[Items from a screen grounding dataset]
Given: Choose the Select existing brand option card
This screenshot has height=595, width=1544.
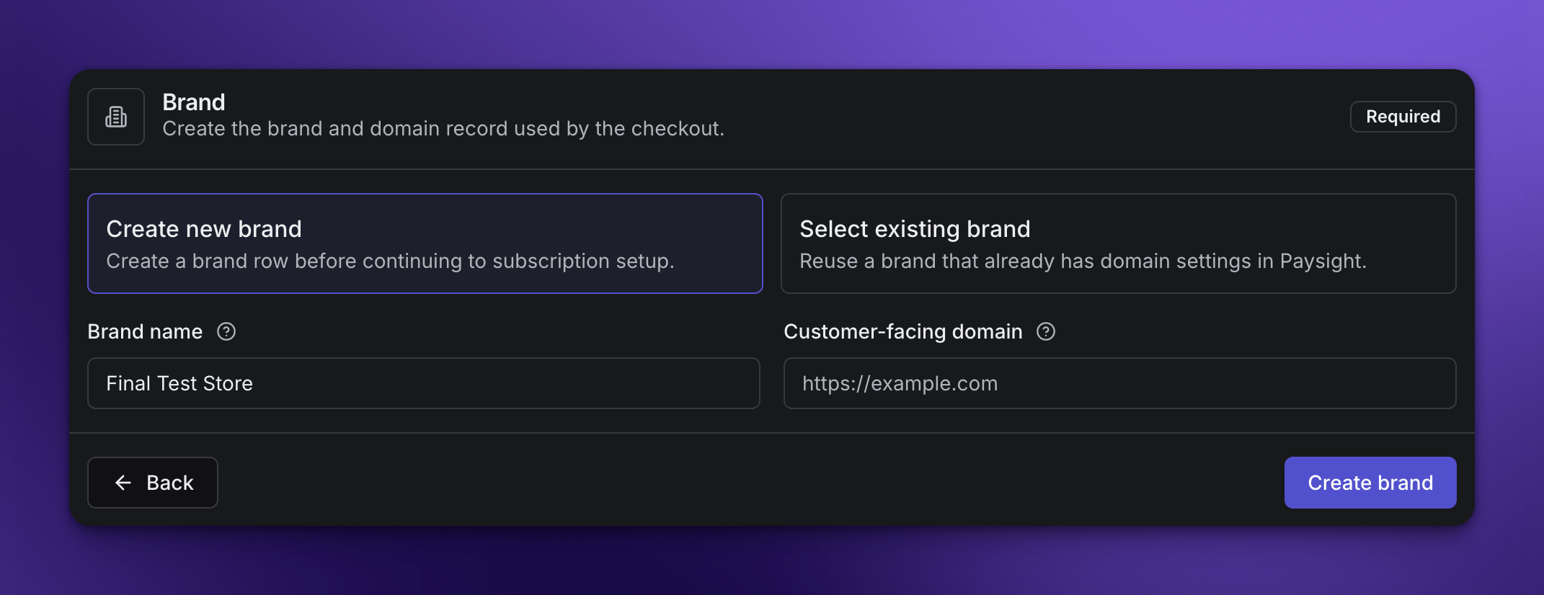Looking at the screenshot, I should tap(1119, 243).
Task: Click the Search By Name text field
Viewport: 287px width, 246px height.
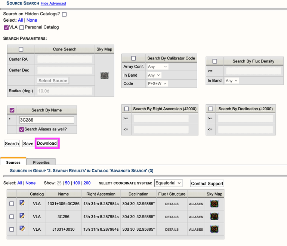Action: tap(47, 120)
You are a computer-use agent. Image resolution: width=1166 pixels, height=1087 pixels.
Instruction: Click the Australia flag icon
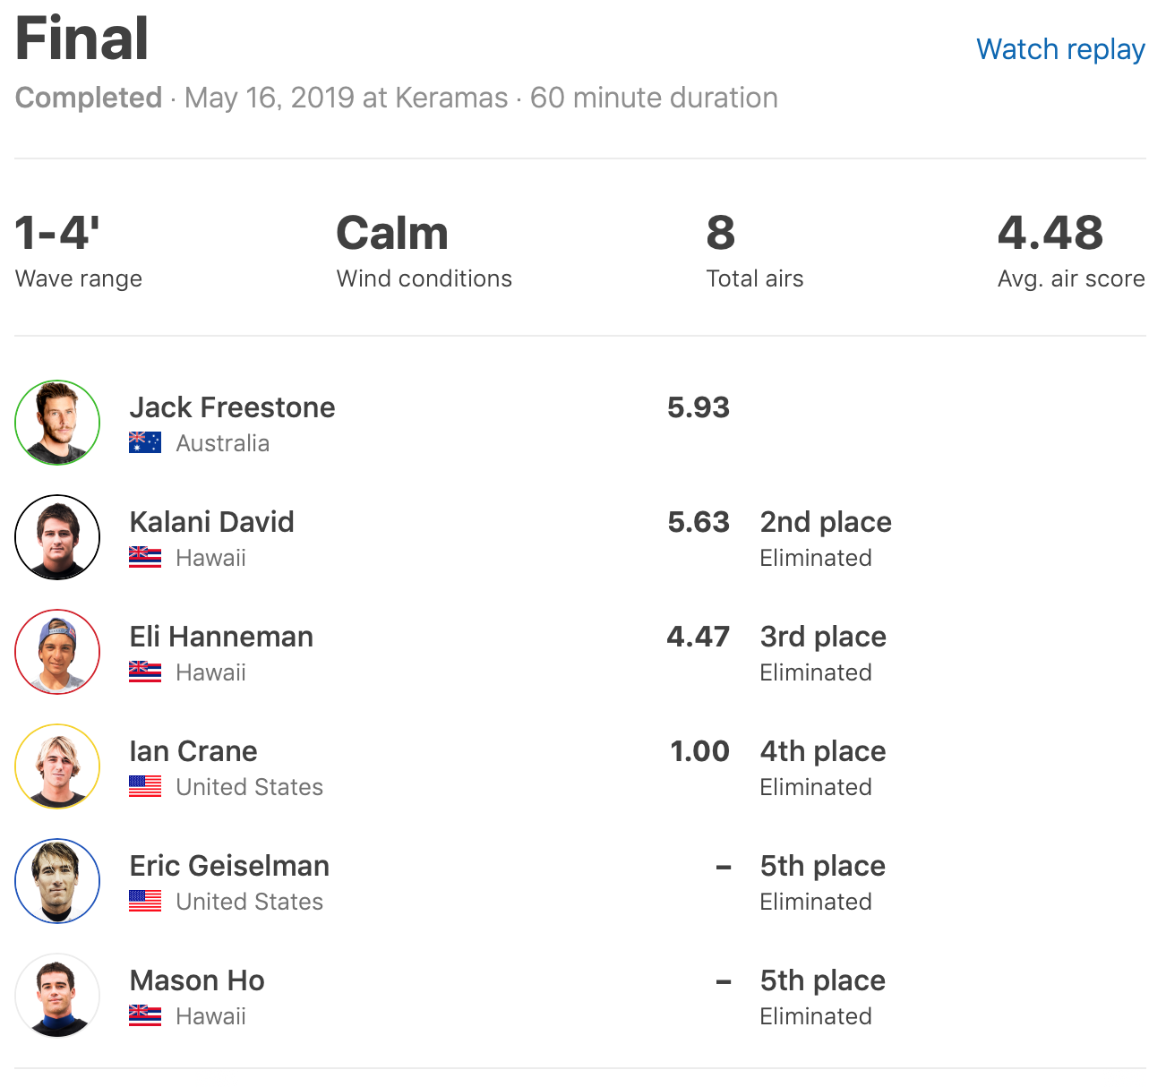(x=145, y=443)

» WHAT THE TASK ASKS
Reproduce the text of every item above verbatim, omitting the pictures.

» FINISHED TASK
Given: Choose the Select existing brand option card
This screenshot has height=595, width=1544.
Looking at the screenshot, I should tap(1119, 243).
Task: Click the Search By Name text field
Viewport: 287px width, 246px height.
Action: tap(47, 120)
You are a computer-use agent. Image resolution: width=1166 pixels, height=1087 pixels.
Instruction: Click the Australia flag icon
(x=145, y=443)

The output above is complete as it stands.